# ASSIGNED TASK:
The lines from the one holding "Where should I" to the final line of the listing below are to be duplicated exactly, with both ends included and pictures omitted.

# SUPPLIED ENTRIES:
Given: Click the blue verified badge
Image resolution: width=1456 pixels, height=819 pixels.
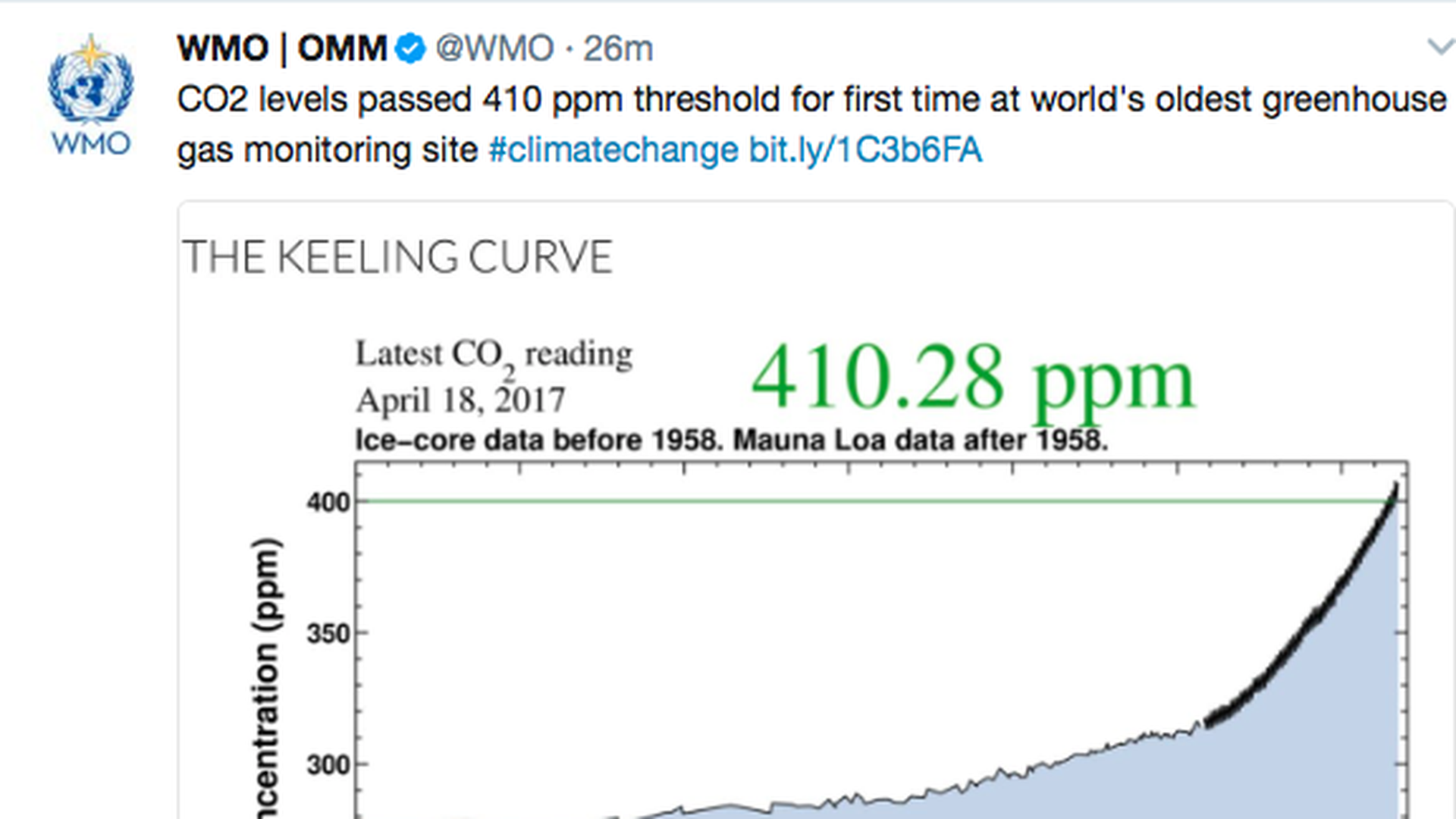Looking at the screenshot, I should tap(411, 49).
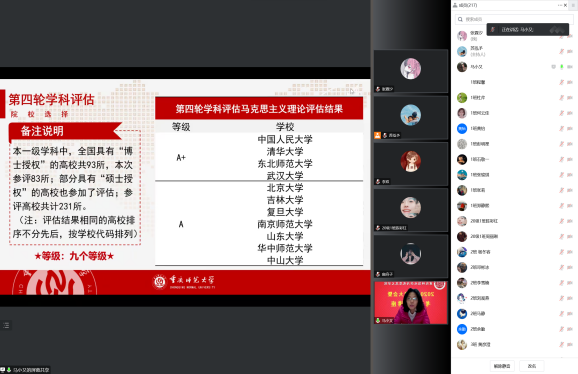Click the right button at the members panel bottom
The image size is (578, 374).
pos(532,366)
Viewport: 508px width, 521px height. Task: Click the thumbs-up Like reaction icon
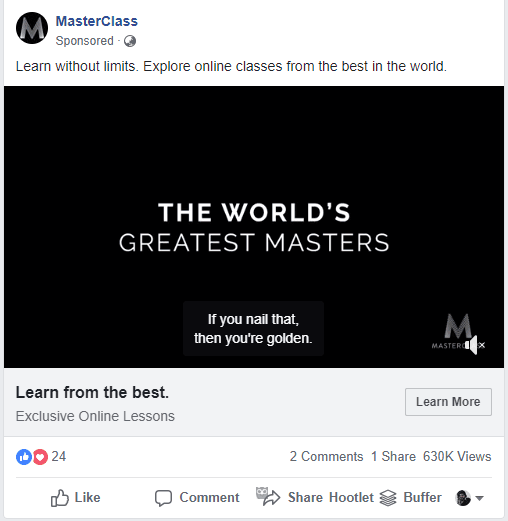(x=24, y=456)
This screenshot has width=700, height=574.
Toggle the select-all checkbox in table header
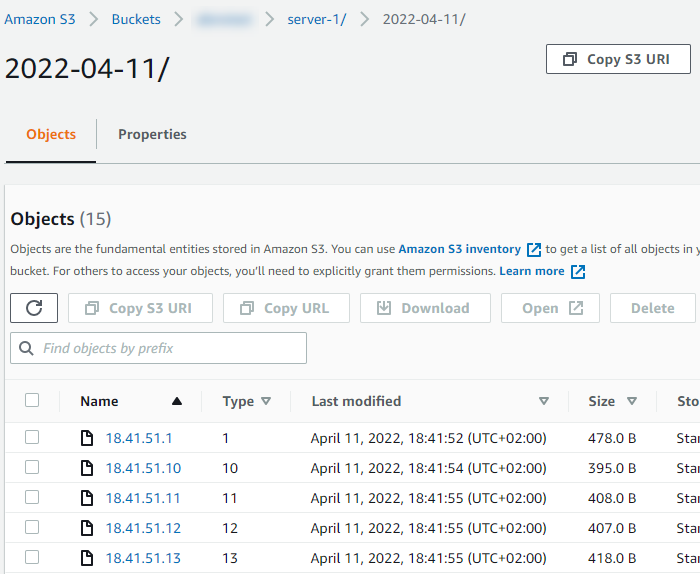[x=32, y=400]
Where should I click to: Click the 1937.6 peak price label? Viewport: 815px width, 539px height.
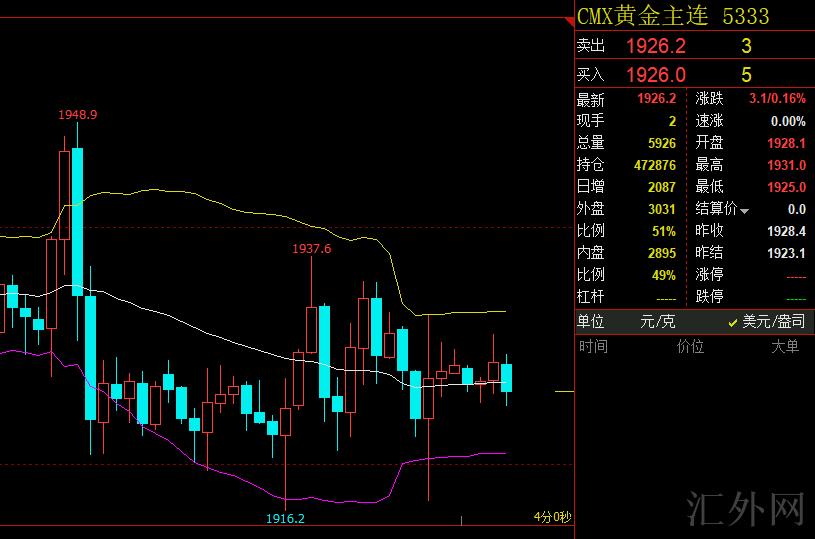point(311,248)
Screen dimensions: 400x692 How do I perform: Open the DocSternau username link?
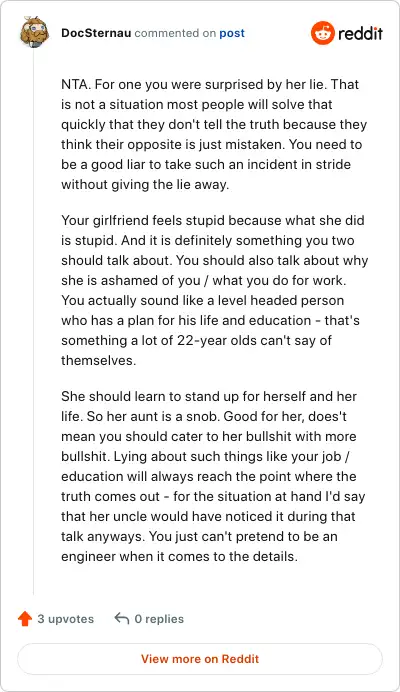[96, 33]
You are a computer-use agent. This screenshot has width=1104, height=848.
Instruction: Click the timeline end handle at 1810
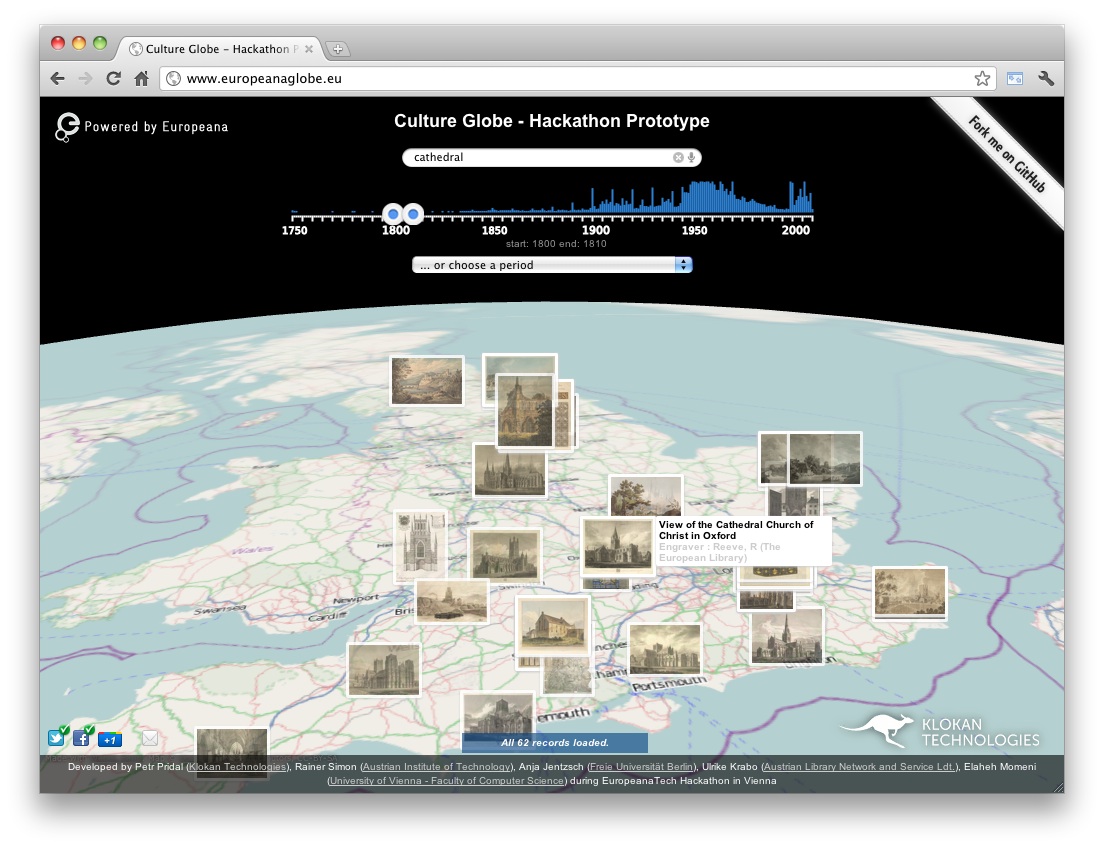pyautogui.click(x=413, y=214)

# YOUR SOLUTION:
Where should I click to: Click the 1937.6 peak price label? Viewport: 815px width, 539px height.
point(311,248)
Screen dimensions: 400x692 How do I perform: Open the DocSternau username link?
[96, 33]
You are a computer-use agent. This screenshot has width=1104, height=848.
Instruction: Click the timeline end handle at 1810
pyautogui.click(x=413, y=214)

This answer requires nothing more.